The evening begins where, given my Catholic upbringing, I was sure my life would end: in Purgatory — the waystation between our mortal lives and heavenly fulfillment, where we burn off the minor transgressions of earthly life.  In this version, fortunately, drinks are sold, and a soulful singer chases down familiar songs warning of the consequences of some of our most preferred activities.

For the record, the list of Pride, Greed, Lust, Wrath, Gluttony, Envy, and Sloth was compiled by Pope Gregory I around the year 600, according to We all have our favorites.

In Purgatory we are met by “Virgil,” our guide to the underworld.  Seven dramatists, some of the best working playwrights in America, have chosen modern characters to embody each sin.  We meet a white academic feigning African American identity, a sex worker in Amsterdam helping a customer find love, and a disgraced president plotting a return to power.  A concert pianist is confronted by a past lover; a sister addresses her greedy brother.

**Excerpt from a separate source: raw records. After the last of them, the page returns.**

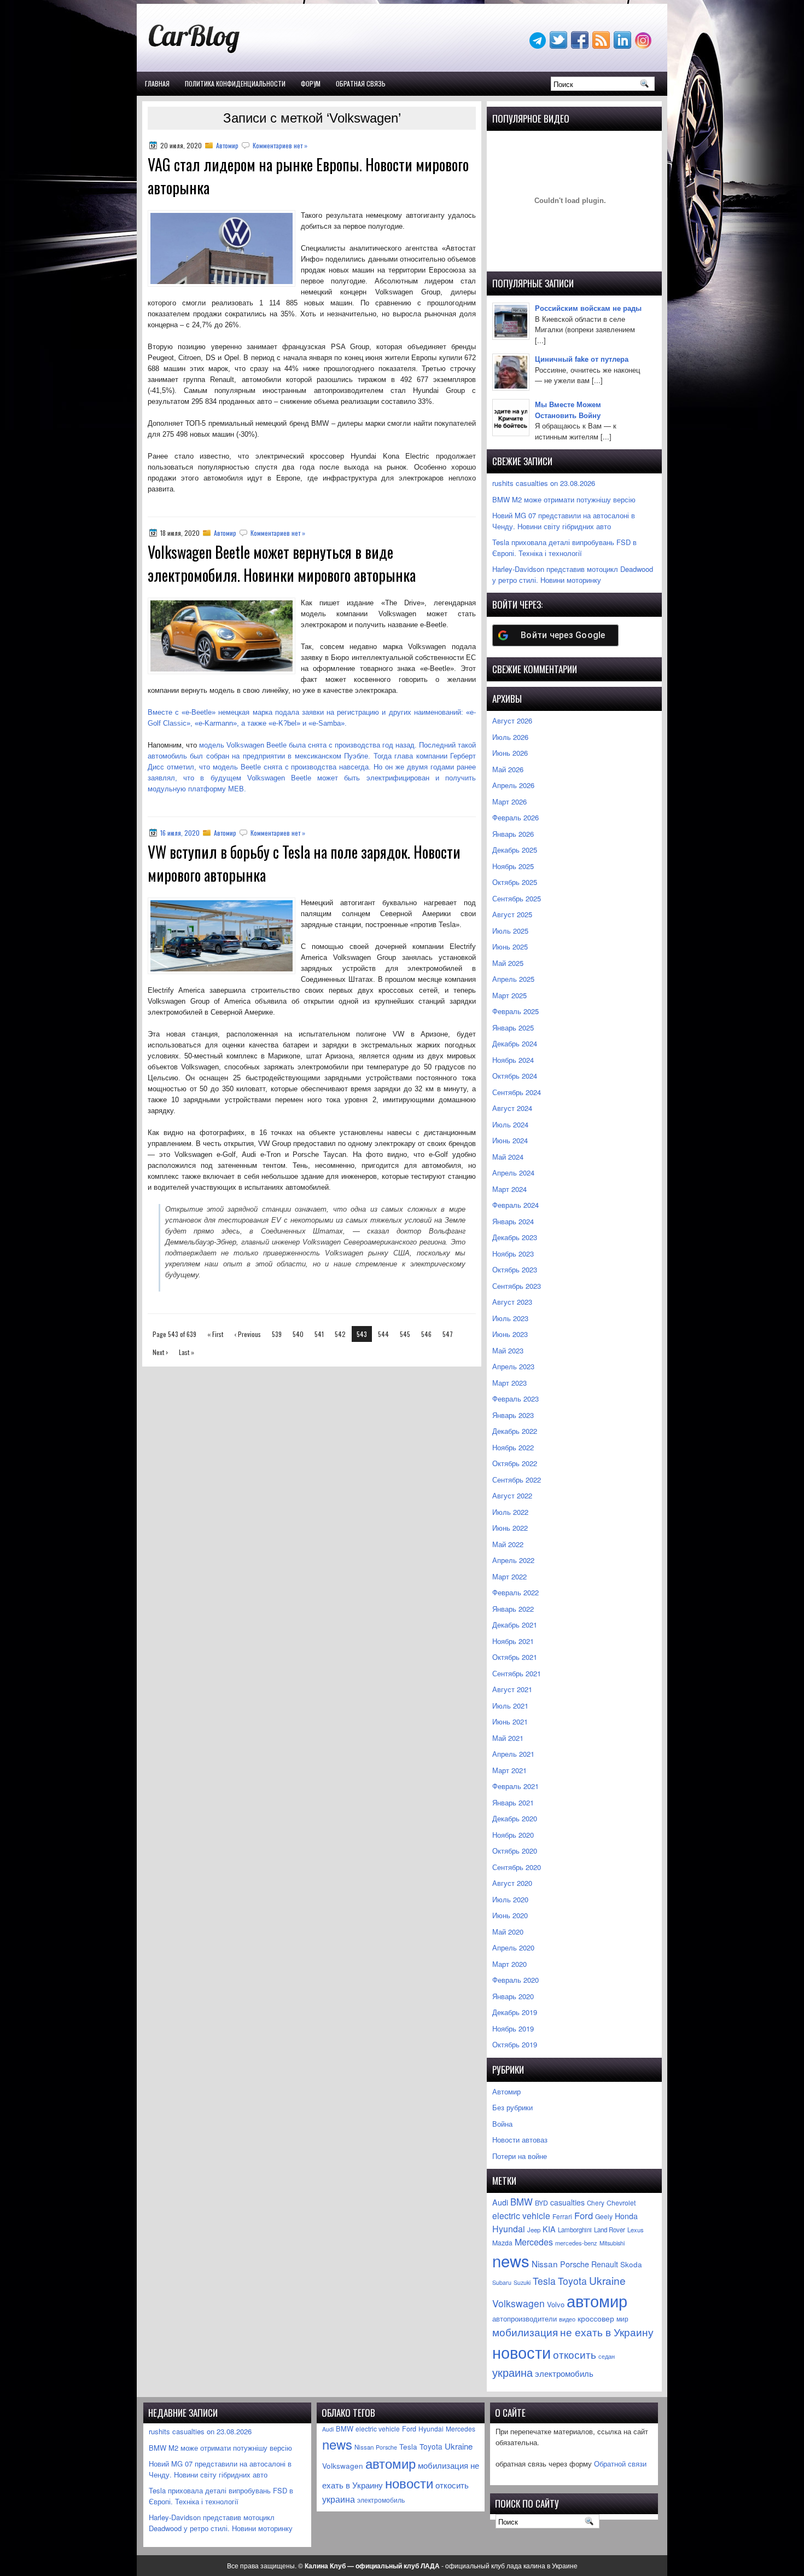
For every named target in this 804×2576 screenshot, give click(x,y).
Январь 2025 (513, 1027)
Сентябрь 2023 (516, 1286)
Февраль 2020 (515, 1980)
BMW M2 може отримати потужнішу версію (564, 499)
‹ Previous (247, 1334)
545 (405, 1334)
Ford (583, 2215)
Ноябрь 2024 (513, 1060)
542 (340, 1334)
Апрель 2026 (513, 785)
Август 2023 (512, 1301)
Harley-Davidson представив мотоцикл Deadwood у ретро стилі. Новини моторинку (572, 574)
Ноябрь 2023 (513, 1253)
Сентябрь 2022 (516, 1479)
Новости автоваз (519, 2139)
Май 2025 (507, 963)
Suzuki (522, 2282)
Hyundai (508, 2228)
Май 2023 (507, 1350)
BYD (541, 2203)
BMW (521, 2201)
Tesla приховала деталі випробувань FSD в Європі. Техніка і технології (564, 547)
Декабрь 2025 (514, 849)
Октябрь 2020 (514, 1850)
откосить (574, 2354)
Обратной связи (620, 2463)
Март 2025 (509, 995)
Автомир (227, 145)
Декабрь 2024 (514, 1043)
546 (426, 1334)
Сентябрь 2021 (516, 1673)
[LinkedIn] (623, 45)
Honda (626, 2215)
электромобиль (564, 2373)
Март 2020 (509, 1964)
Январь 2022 (513, 1609)
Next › (160, 1352)
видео (567, 2318)
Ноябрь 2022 (513, 1447)
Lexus (635, 2229)
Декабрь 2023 (514, 1237)
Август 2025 (512, 914)
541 (319, 1334)
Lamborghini (575, 2229)
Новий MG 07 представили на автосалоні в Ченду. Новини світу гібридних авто (563, 520)
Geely (604, 2216)
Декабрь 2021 (514, 1624)
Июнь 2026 (510, 753)
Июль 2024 (510, 1124)
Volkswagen (518, 2303)
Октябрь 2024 (514, 1075)
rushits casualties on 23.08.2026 (543, 483)
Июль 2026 (510, 737)
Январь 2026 (513, 834)
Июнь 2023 (510, 1334)
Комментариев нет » (280, 145)
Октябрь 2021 (514, 1657)
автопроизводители (524, 2319)
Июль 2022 (510, 1512)
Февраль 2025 (515, 1011)
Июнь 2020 (510, 1915)
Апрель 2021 (513, 1754)
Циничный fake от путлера (581, 359)
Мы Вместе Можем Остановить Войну (568, 409)
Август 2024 (512, 1108)
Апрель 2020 (513, 1947)
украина (512, 2372)
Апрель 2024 (513, 1172)
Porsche (574, 2264)
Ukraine (607, 2280)
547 (447, 1334)
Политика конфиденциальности (235, 83)
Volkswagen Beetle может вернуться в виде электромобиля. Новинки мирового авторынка (282, 563)
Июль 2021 (510, 1705)
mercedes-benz (576, 2242)
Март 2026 (509, 801)
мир (622, 2318)
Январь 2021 (513, 1802)
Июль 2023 (510, 1318)
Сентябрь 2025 (516, 898)
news (510, 2260)
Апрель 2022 (513, 1560)
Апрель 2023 (513, 1366)
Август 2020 (512, 1883)
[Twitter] (559, 45)
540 (298, 1334)
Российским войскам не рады (588, 308)
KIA (549, 2229)
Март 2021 (509, 1770)
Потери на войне (519, 2156)
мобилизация (525, 2331)
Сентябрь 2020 (516, 1867)
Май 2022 (507, 1544)
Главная (157, 83)
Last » (186, 1352)
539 (277, 1334)
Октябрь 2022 (514, 1463)
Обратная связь (361, 83)
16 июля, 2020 (180, 832)
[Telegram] (538, 45)
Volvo (555, 2304)
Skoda (631, 2264)
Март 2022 (509, 1576)
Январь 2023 (513, 1415)
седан (606, 2356)
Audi (500, 2202)
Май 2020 (507, 1931)
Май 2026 (507, 769)
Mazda (502, 2242)
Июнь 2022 (510, 1528)
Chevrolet (621, 2203)
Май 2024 (507, 1156)
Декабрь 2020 (514, 1818)
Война (502, 2123)
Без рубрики (512, 2107)
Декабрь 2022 (514, 1431)
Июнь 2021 (510, 1721)
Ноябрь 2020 (513, 1835)
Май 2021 (507, 1738)
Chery (595, 2202)
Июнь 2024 (510, 1140)
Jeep (533, 2229)
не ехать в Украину (607, 2331)
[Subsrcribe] (602, 45)
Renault (604, 2264)
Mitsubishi (612, 2243)
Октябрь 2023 (514, 1269)
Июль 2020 (510, 1899)
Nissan (545, 2263)
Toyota (572, 2281)
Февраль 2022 (515, 1592)
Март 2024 (509, 1189)
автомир (597, 2300)
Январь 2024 (513, 1221)
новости (521, 2351)
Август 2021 (512, 1689)
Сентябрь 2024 (516, 1092)
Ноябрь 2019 (513, 2028)
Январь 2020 (513, 1996)
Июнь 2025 (510, 946)
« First (215, 1334)
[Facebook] (581, 45)
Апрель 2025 (513, 979)
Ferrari (562, 2216)
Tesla (544, 2281)
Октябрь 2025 (514, 882)
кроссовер (596, 2318)
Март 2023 (509, 1382)
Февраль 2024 (515, 1205)
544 (383, 1334)
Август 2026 (512, 720)
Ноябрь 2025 (513, 866)
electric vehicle (521, 2215)
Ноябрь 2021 (513, 1641)
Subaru (501, 2282)
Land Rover (609, 2229)
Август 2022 (512, 1495)
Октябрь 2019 (514, 2044)
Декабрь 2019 (514, 2012)
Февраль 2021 (515, 1786)
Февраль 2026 (515, 817)
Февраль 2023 (515, 1398)
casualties (567, 2202)
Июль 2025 (510, 930)
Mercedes (534, 2242)
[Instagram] (644, 45)
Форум (311, 83)
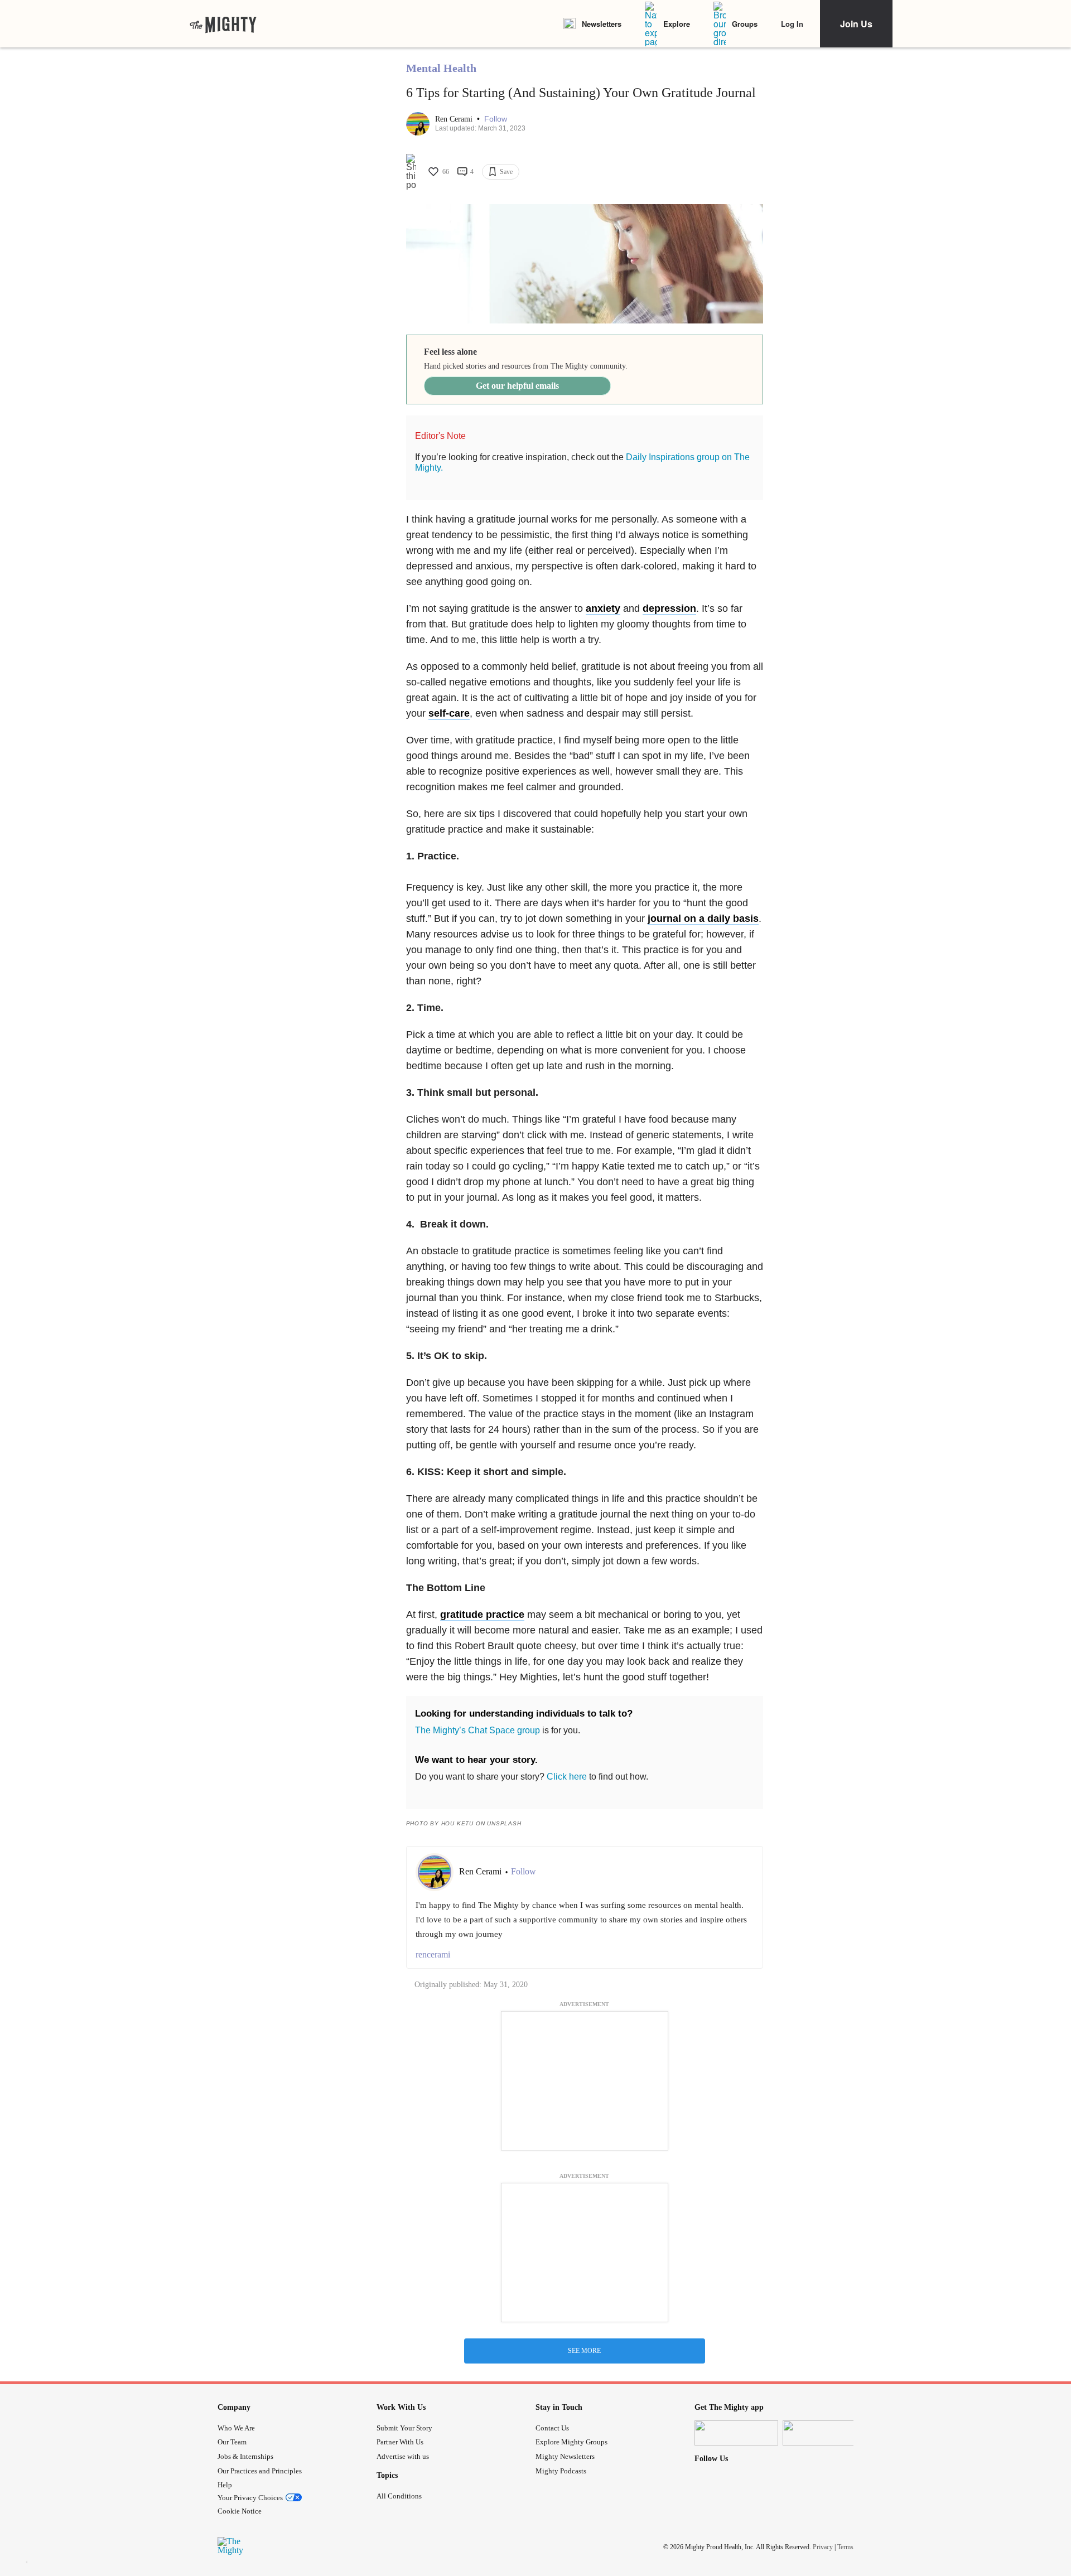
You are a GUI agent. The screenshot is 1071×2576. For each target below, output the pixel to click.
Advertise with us (403, 2456)
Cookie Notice (240, 2511)
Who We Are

Two spoke to me powerfully: a Confederate statue reminding us who we might be, and a New Yorker sharing how the pandemic has intensified her loneliness.

The seven plays, the sets and the logistics create an artistic experience we have never seen before, prompted by a global phenomenon we hope never to see again. Each voice is different and very human; each will likely connect with different audience members.  If you, like me, are craving a safe place to enjoy a sin or two, I recommend Seven Deadly Sins on Lincoln Road.